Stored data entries
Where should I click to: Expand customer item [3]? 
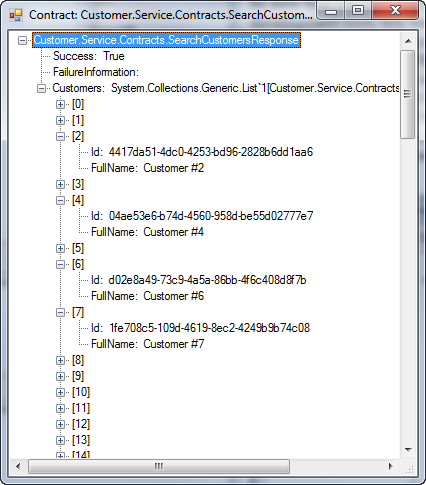(60, 185)
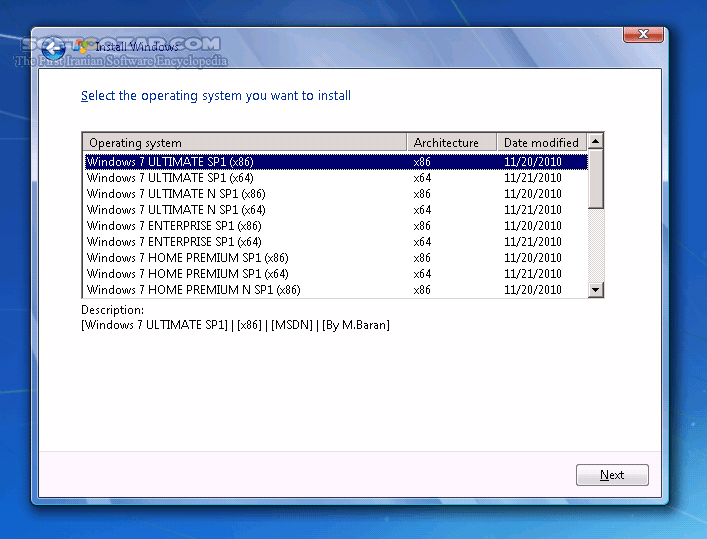The image size is (707, 539).
Task: Choose Windows 7 HOME PREMIUM N SP1 (x86)
Action: 193,290
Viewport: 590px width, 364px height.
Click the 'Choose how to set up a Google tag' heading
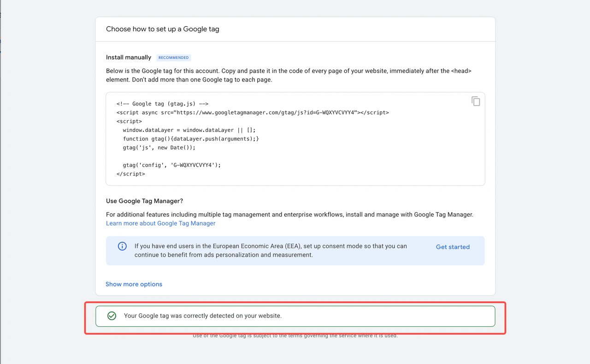coord(163,29)
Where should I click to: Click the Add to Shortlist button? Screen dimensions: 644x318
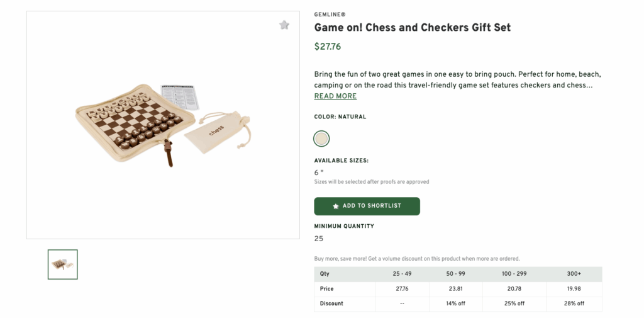pyautogui.click(x=367, y=206)
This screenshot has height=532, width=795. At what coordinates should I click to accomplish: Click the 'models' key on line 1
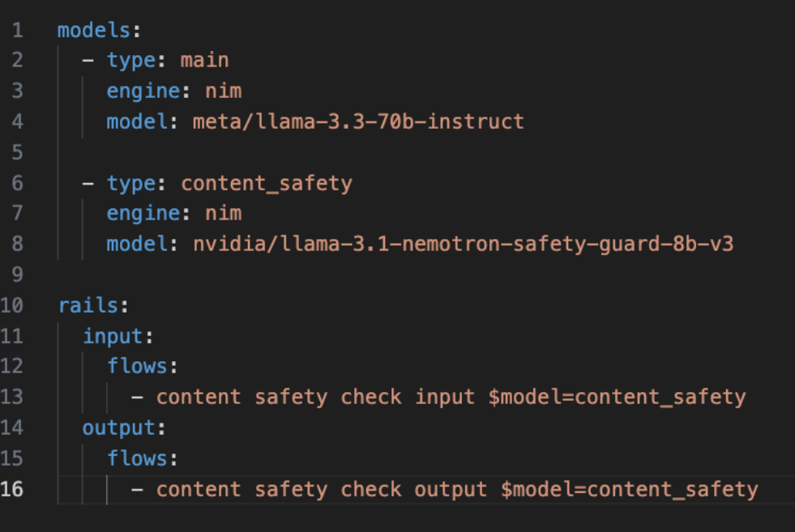click(94, 31)
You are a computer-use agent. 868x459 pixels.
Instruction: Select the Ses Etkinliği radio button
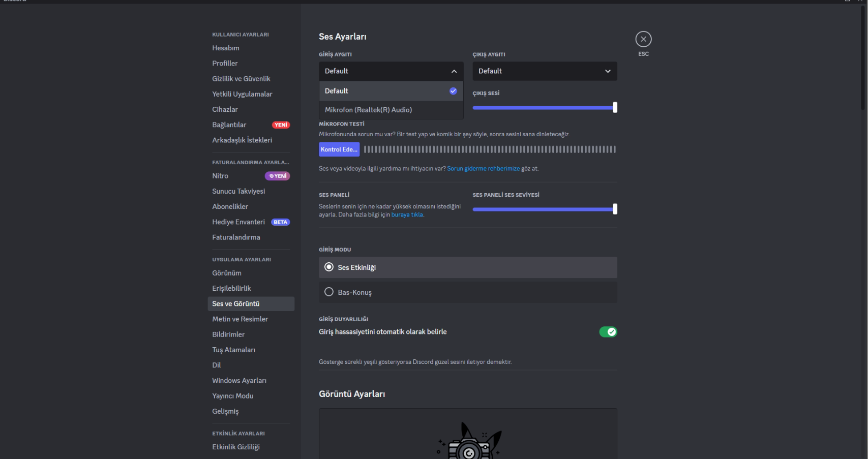pyautogui.click(x=329, y=267)

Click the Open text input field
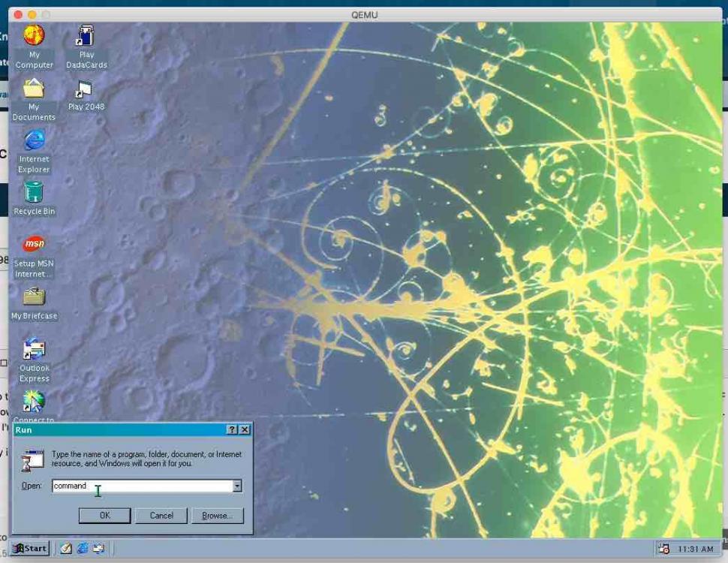143,486
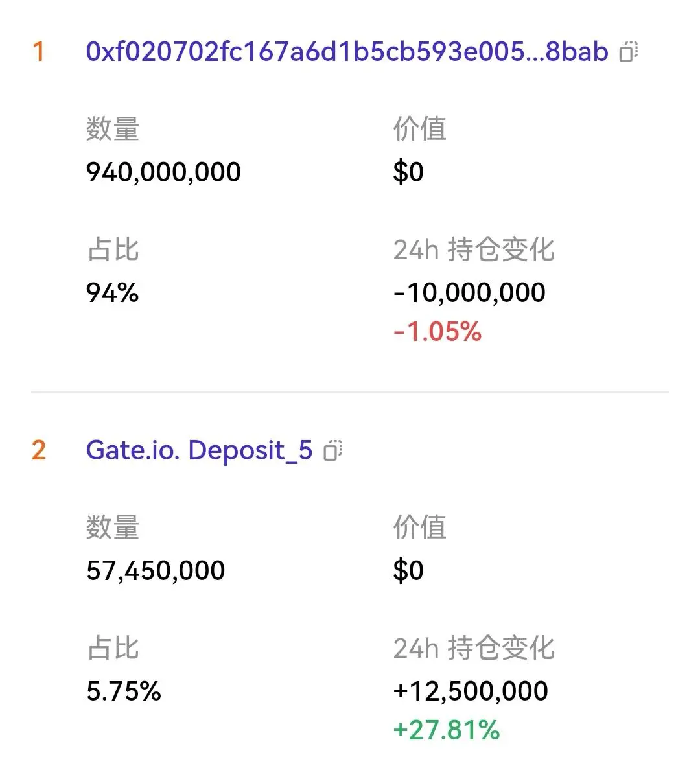This screenshot has height=777, width=700.
Task: Click the green +27.81% change percentage
Action: (x=447, y=730)
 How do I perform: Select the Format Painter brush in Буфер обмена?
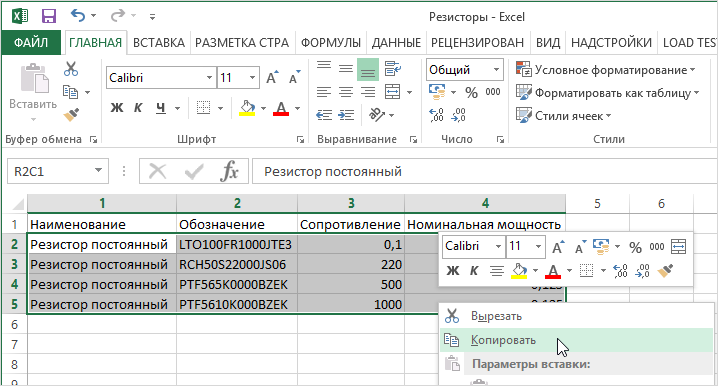coord(71,114)
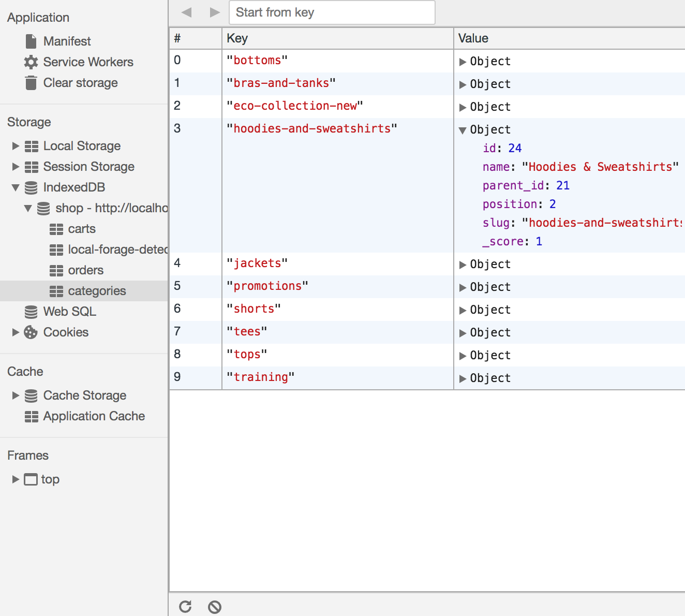Image resolution: width=685 pixels, height=616 pixels.
Task: Open the Manifest item
Action: (x=67, y=41)
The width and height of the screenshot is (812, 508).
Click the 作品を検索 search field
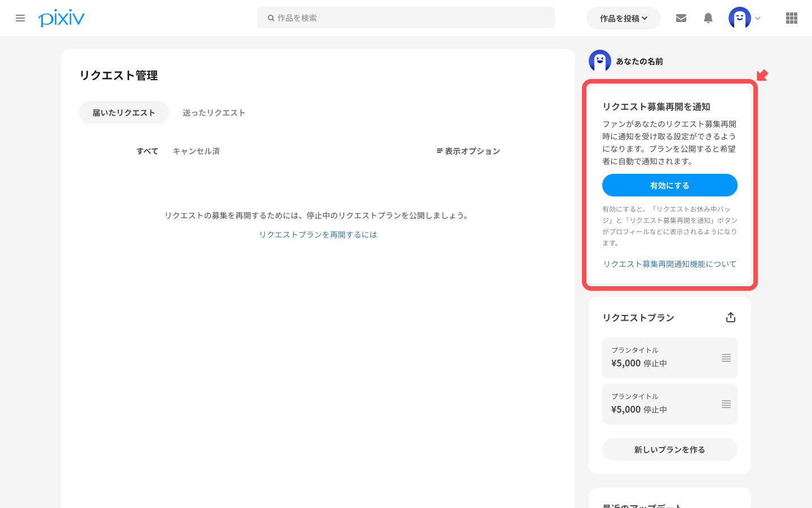tap(405, 17)
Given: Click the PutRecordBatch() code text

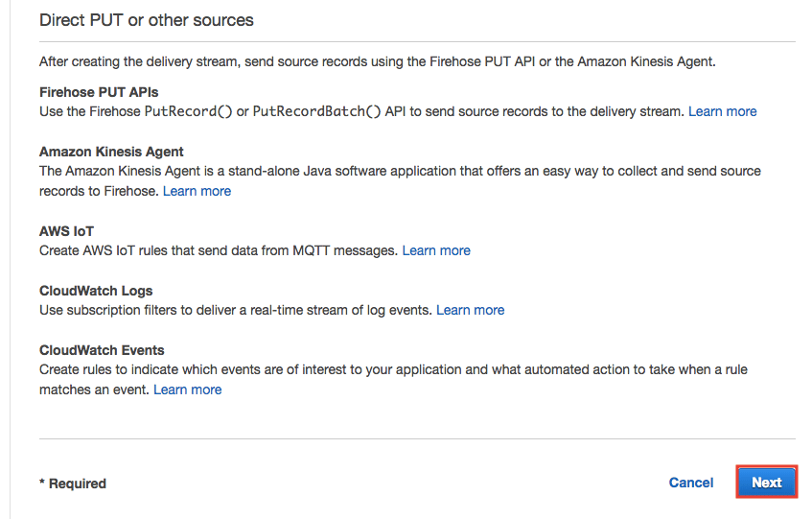Looking at the screenshot, I should pos(316,111).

■ What this task involves ■
Return the entries above exactly, skipping any images.

■ Exercise output ■
Where should I click to: Expand customer item [3]? 
(60, 185)
The image size is (707, 539).
Task: Choose Windows 7 HOME PREMIUM N SP1 (x86)
Action: 193,290
Viewport: 590px width, 364px height.
Click the 'Choose how to set up a Google tag' heading
coord(163,29)
Where should I click to: Click the Add to Shortlist button? Screen dimensions: 644x318
pyautogui.click(x=367, y=206)
This screenshot has height=532, width=795. At what coordinates should I click to accomplish: Click the 'models' key on line 1
click(94, 31)
You are a computer-use agent. 868x459 pixels.
Instruction: Select the Ses Etkinliği radio button
pyautogui.click(x=329, y=267)

Click the Open text input field
143,486
This screenshot has height=777, width=700.
Task: Click the green +27.81% change percentage
Action: (x=447, y=730)
 How do I perform: Select the Format Painter brush in Буфер обмена?
coord(71,114)
Image resolution: width=685 pixels, height=616 pixels.
Task: Open the Manifest item
Action: (x=67, y=41)
The width and height of the screenshot is (812, 508).
Click the 作品を検索 search field
tap(405, 17)
Given: Click the PutRecordBatch() code text

Looking at the screenshot, I should pos(316,111).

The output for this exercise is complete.